Purpose: As the goal of ICU treatment is survival in good health, we aimed to develop a prediction model for ICU survivors' change in quality of life (QoL) one year after ICU admission.
Materials & methods: This is a sub-study of the prospective cohort MONITOR-IC study. Adults admitted ≥12 h to the ICU of a university hospital between July 2016-January 2019 were included. Moribund patients were excluded. Change in QoL one year after ICU admission was quantified using the EuroQol five-dimensional (EQ-5D-5L) questionnaire, and Short-Form 36 (SF-36). Multivariable linear regression analysis and best subsets regression analysis (SRA) were used. Models were internally validated by bootstrapping.

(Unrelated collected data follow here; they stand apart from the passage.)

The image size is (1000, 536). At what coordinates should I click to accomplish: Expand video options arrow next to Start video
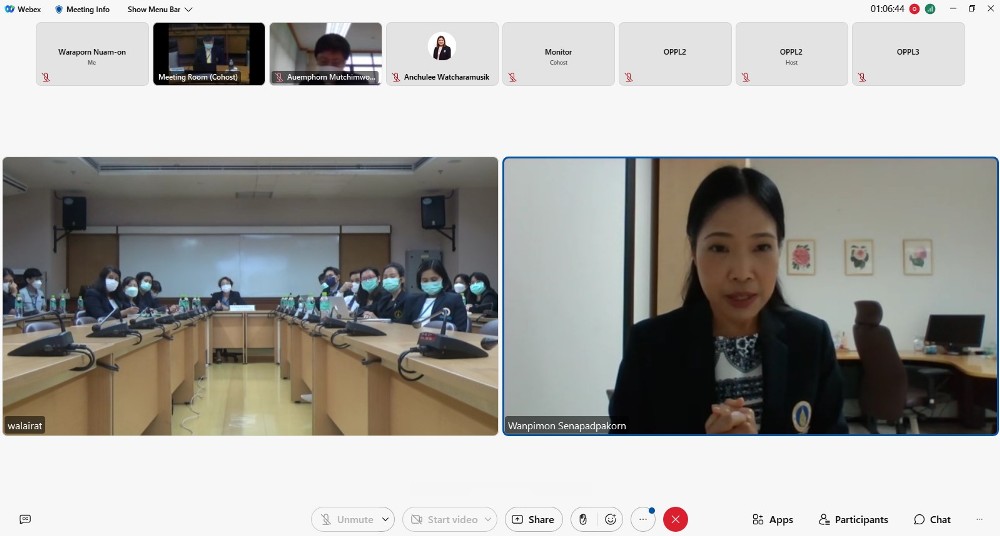488,520
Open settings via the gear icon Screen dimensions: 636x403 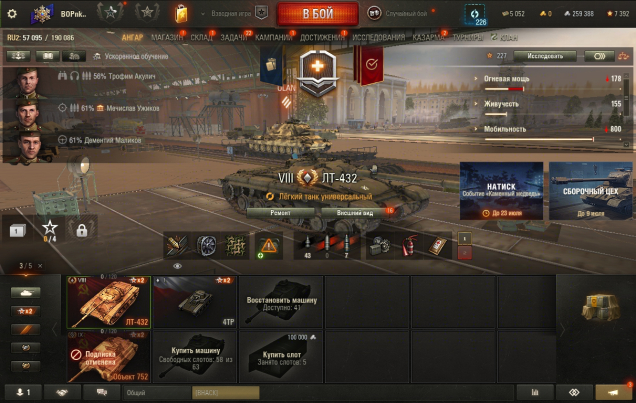12,14
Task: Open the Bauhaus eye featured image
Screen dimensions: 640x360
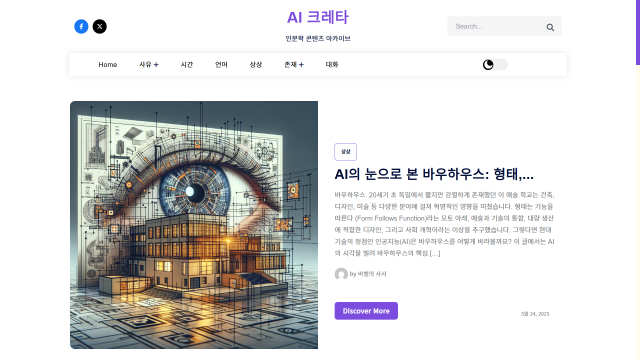Action: click(194, 225)
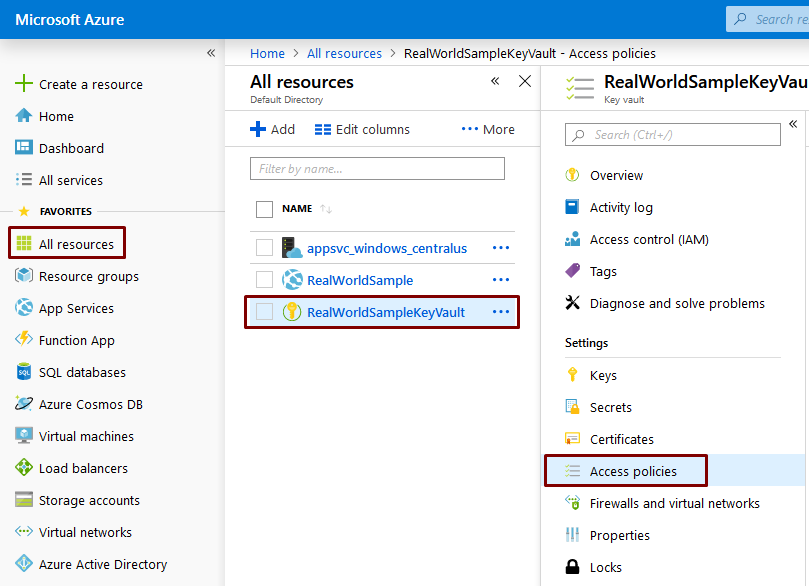Select the checkbox next to RealWorldSample
Viewport: 809px width, 586px height.
[262, 279]
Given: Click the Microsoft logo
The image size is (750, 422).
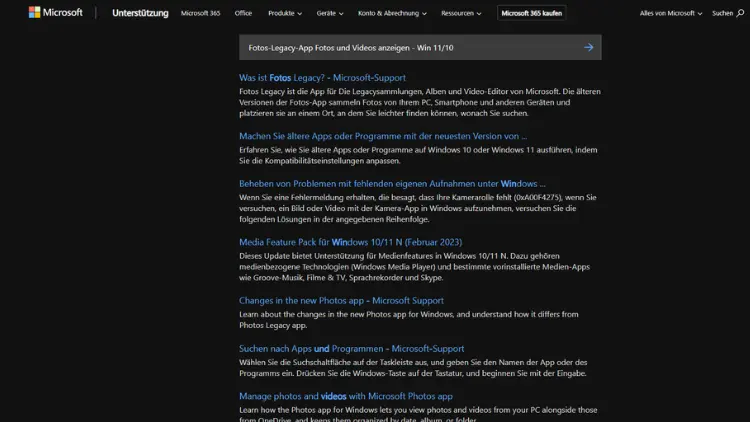Looking at the screenshot, I should [56, 13].
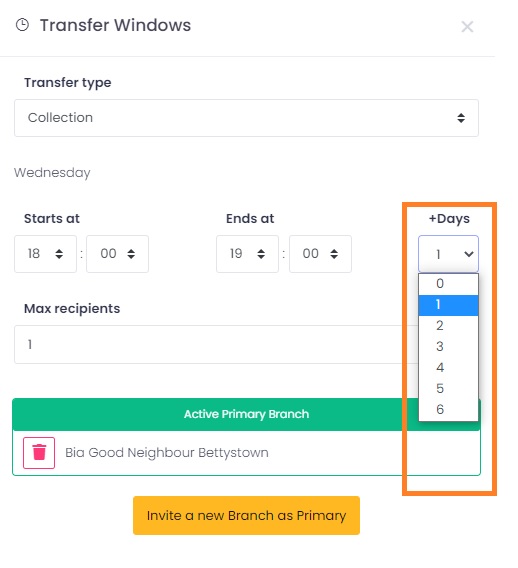This screenshot has width=518, height=568.
Task: Select 4 in the +Days list
Action: coord(448,368)
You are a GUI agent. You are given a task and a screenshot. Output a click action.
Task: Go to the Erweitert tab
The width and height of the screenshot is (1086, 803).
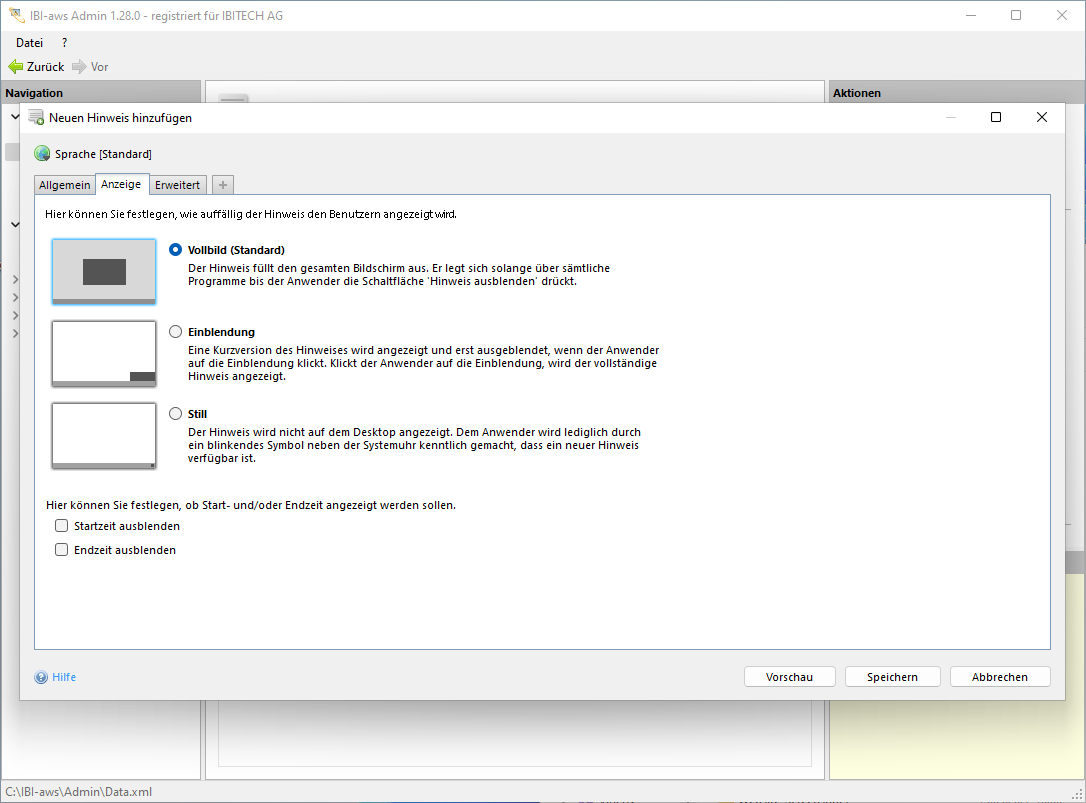click(x=177, y=185)
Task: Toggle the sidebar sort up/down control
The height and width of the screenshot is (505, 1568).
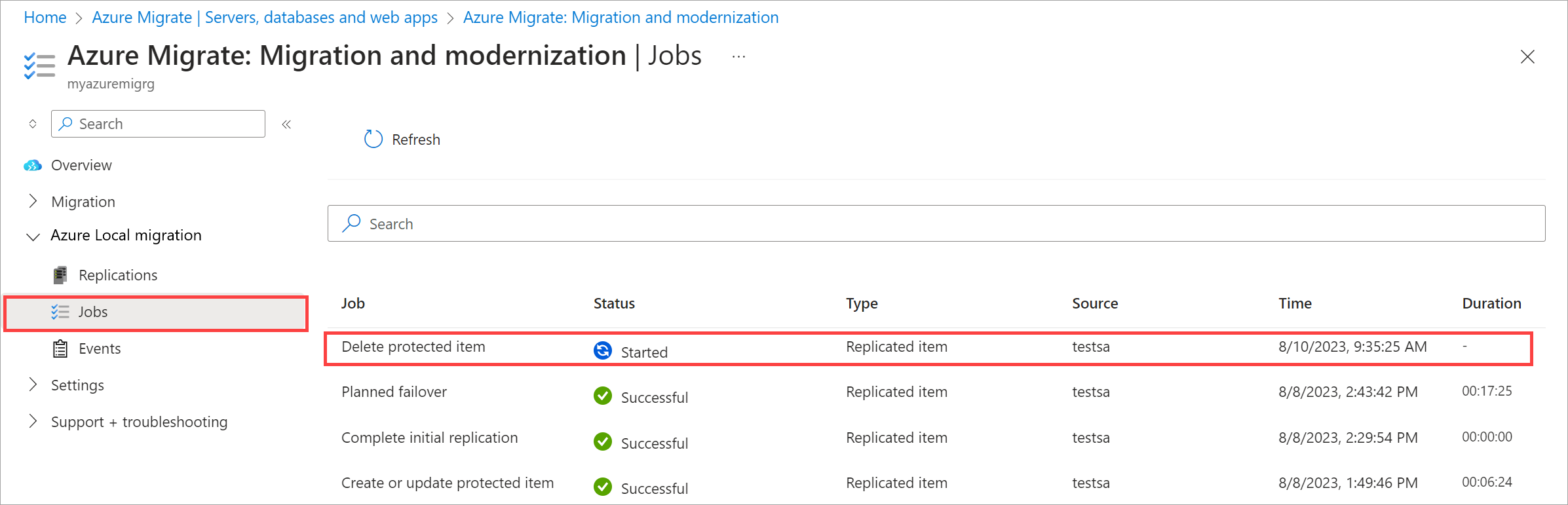Action: (33, 124)
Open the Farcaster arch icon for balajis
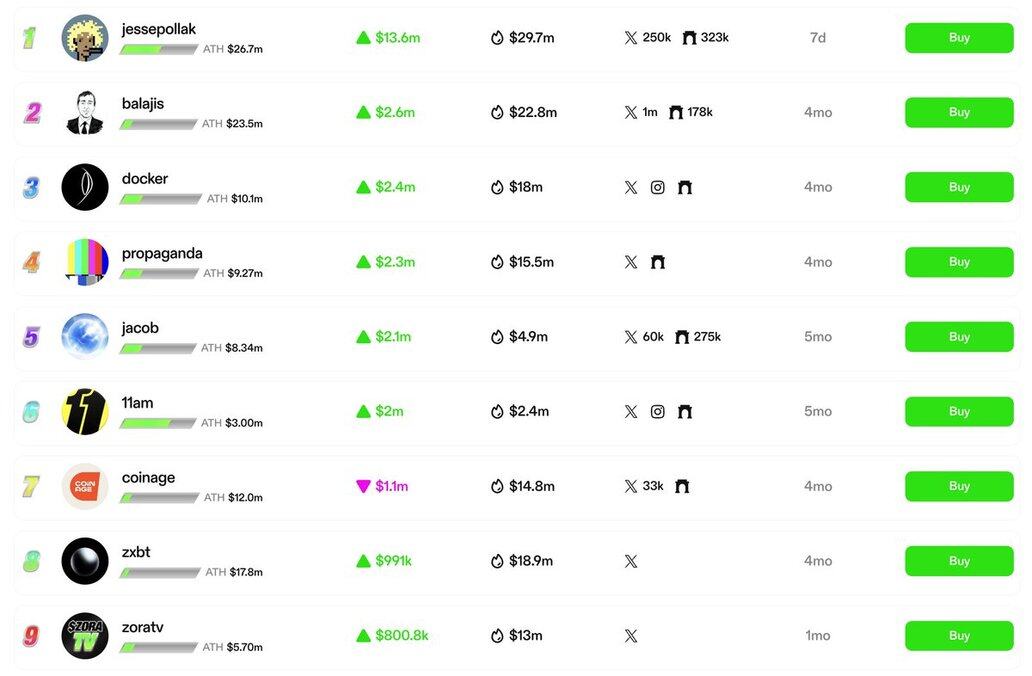This screenshot has width=1032, height=676. (x=676, y=113)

Results: The PREdicting PAtients' long-term outcome for Recovery (PREPARE) model was developed (n = 1308 ICU survivors). The EQ-5D-models had better predictive performance than the SF-36-models. Explained variance (adjusted R2) of the best model (33 predictors) was 58.0%. SRA reduced the number of predictors to 5 (adjusted R2 = 55.3%, SE = 0.3), including QoL, diagnosis of a Cardiovascular Incident and frailty before admission, sex, and ICU-admission following planned surgery.
Conclusions: Though more long-term data are needed to ascertain model accuracy, in future, the PREPARE model may be used to better inform and prepare patients and their families for ICU recovery.
Keywords: Critical care; Critical care outcomes; Prediction modelling; Prognosis; Quality of life; Survivors.